Tuesday, January 31, 2006

Hip Hop is really fun.

It's a good mix of good dancers and really uncoordinated dancers. But that's what makes it fun.

I can't body roll/snake/booty shake for the life of me. I pretty much just sit out on those moves. :)

Monday, January 30, 2006

Tuesday, January 24, 2006

Went to my first hip hop class last night. No, I didn't learn any new moves. The teacher's leg was in some kind of cast, but she reassured us it'd be better in a week or two. We just went over the syllabus and the 4 elements of hip hop. Kind of lame... I didn't even hear most of what she said. I was too busy checking out the room. Interesting group of people who actually dress the part, the dorks (that'd be me), and chinese fobs.

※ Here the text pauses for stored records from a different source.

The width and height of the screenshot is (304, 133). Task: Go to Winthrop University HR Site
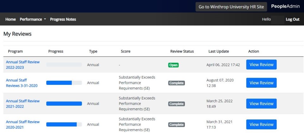coord(231,7)
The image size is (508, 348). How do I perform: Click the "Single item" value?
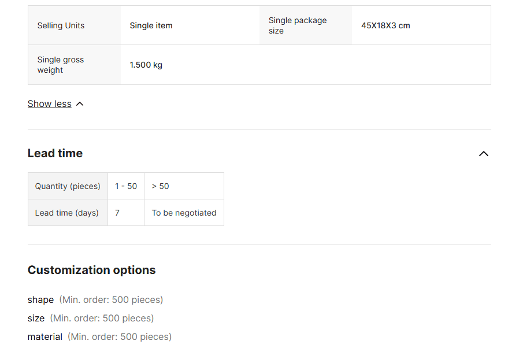point(151,25)
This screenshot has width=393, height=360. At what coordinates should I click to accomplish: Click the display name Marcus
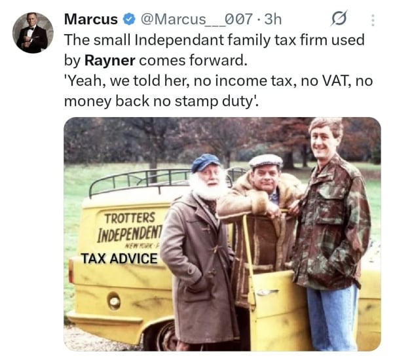(x=91, y=19)
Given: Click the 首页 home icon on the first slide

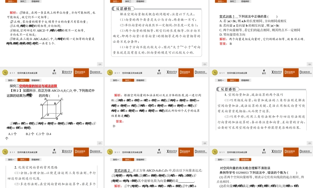Looking at the screenshot, I should 54,72.
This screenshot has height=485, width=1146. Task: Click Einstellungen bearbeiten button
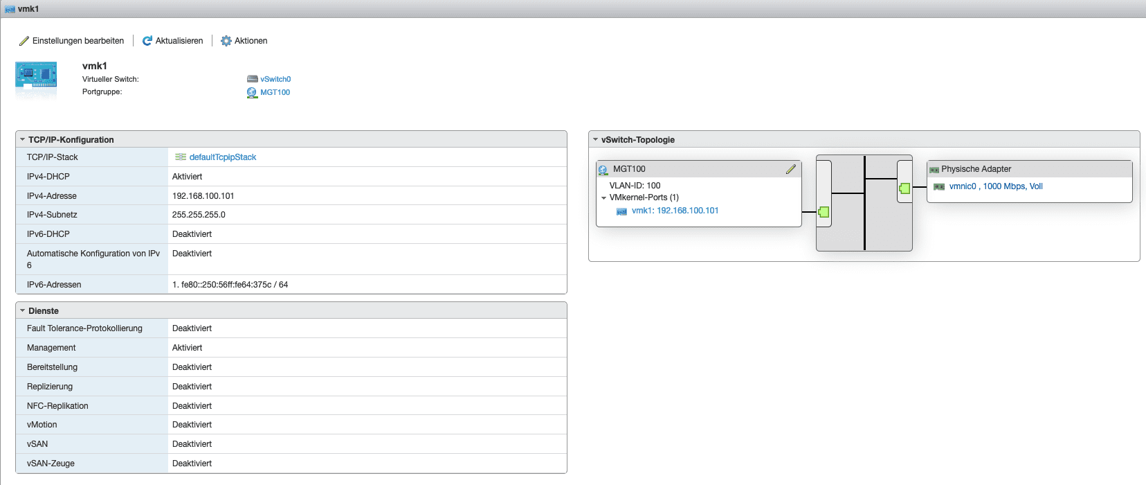78,41
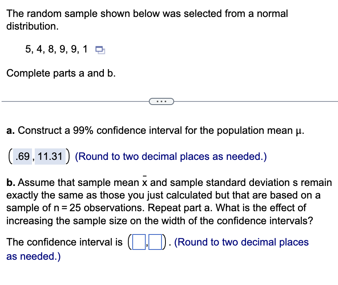Screen dimensions: 338x285
Task: Click the "as needed.)" continuation in part b
Action: pyautogui.click(x=34, y=256)
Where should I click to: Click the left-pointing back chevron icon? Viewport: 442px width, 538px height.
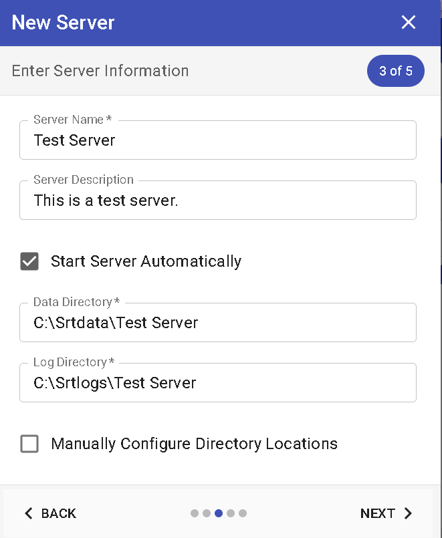click(27, 513)
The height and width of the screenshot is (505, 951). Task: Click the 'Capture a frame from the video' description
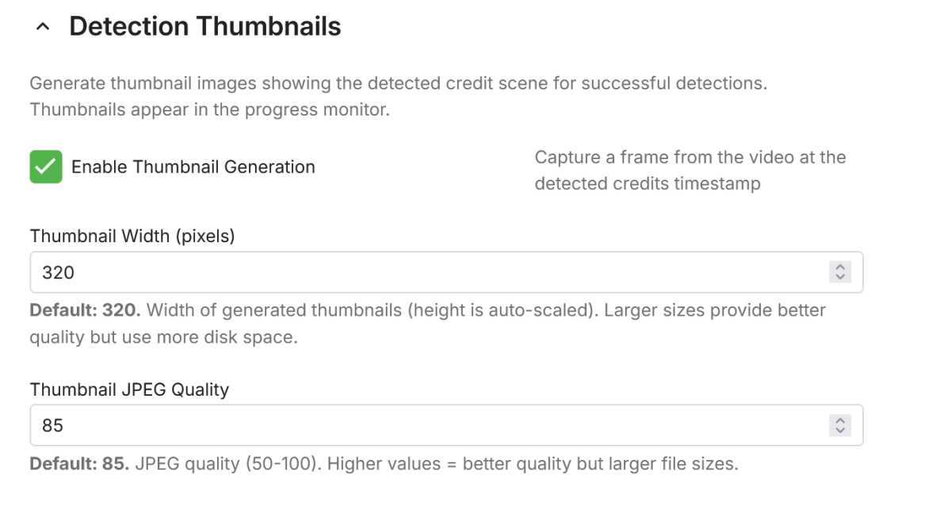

There's even a midterm and final. We have to write a paper and discuss something about hip hop with the class for the midterm. (SO Lame). And get into groups and choreograph a mini dance routine to perform for the class for the final. (Yikes). So T and I are sort of rethinking whether we really want to do this or not.

Monday, January 23, 2006

At Full Speed

I've been very busy lately. And I guess you can say that I'm busy with fun things. But part of me thinks I'm taking on too much. I'm trying to pick up too many things, biting off more than I can chew. Maybe it's just this innate sense of restlessness. Maybe it's to distract myself. I'm probably making myself busy because I'm scared to really sit down and reflect... scared of what I'll find out.

Whatever the cause, I have a feeling I'll be burning out pretty soon. How else can you sustain morning prayer, church, family, work, studying, dancing, guitar, snowboarding, relationships with friends, AND a relationship with God?

It's like when you get yourself in a big mess. In hindsight, you can see all the signs/actions/decision that led up to it. But it makes sense because you're looking back. I almost feel as though I've stepped back from my own life, and I'm watching myself make these actions/decisions that will get me into that future big mess. It's clear to me, although it's not hindsight and I'm in the moment. And yet, I can't seem to stop myself. It's as if I want myself to go through it so I'll be broken. So that I'll learn... to be content... with Him alone.

Monday, January 16, 2006

Thoughts from the weekend:

-Tahoe is great! Got to try out my new board.
-Took us a solid 2 hours to come down our first run. That's 1 mile/hour. Awesome.
-Went on my first Black Diamond run. Fall down once and I tumbled down about 1/4 way down the hill. Fell 3 times and hey, I'm at the bottom.
-Watched a guy attempt a crazy crazy jump. Almost 3 times around! He didn't land it very well, but it was still crazy.
-The hardest fall I took that day: coming off the ski lift when Ileen's board got tangled up with mine. I fell HARD on my butt on the packed ice.
-Saw Phil Jackson and a few Lakers at the Ritz on Saturday. We walked by Phil Jackson one more time just to make sure it was him.

Tuesday, January 03, 2006

I went to the Jelly Belly Factory for the first time yesterday. It was kind of fun. The art pieces were really interesting. I don't know about driving an hour just to tour the factory though. But since it was raining, it gave us something to do. That is, after we spent a good 30 minutes with the coinstar machine, pouring one of those Alhambra water containers full of coins. I kept apologizing to the people in line behind me. I think there were over 10,000 pennies in total.

The look on my cousins' faces when they tasted the rotten egg jelly bean was all worth it. I had black pepper and earthworm. Pretty nasty.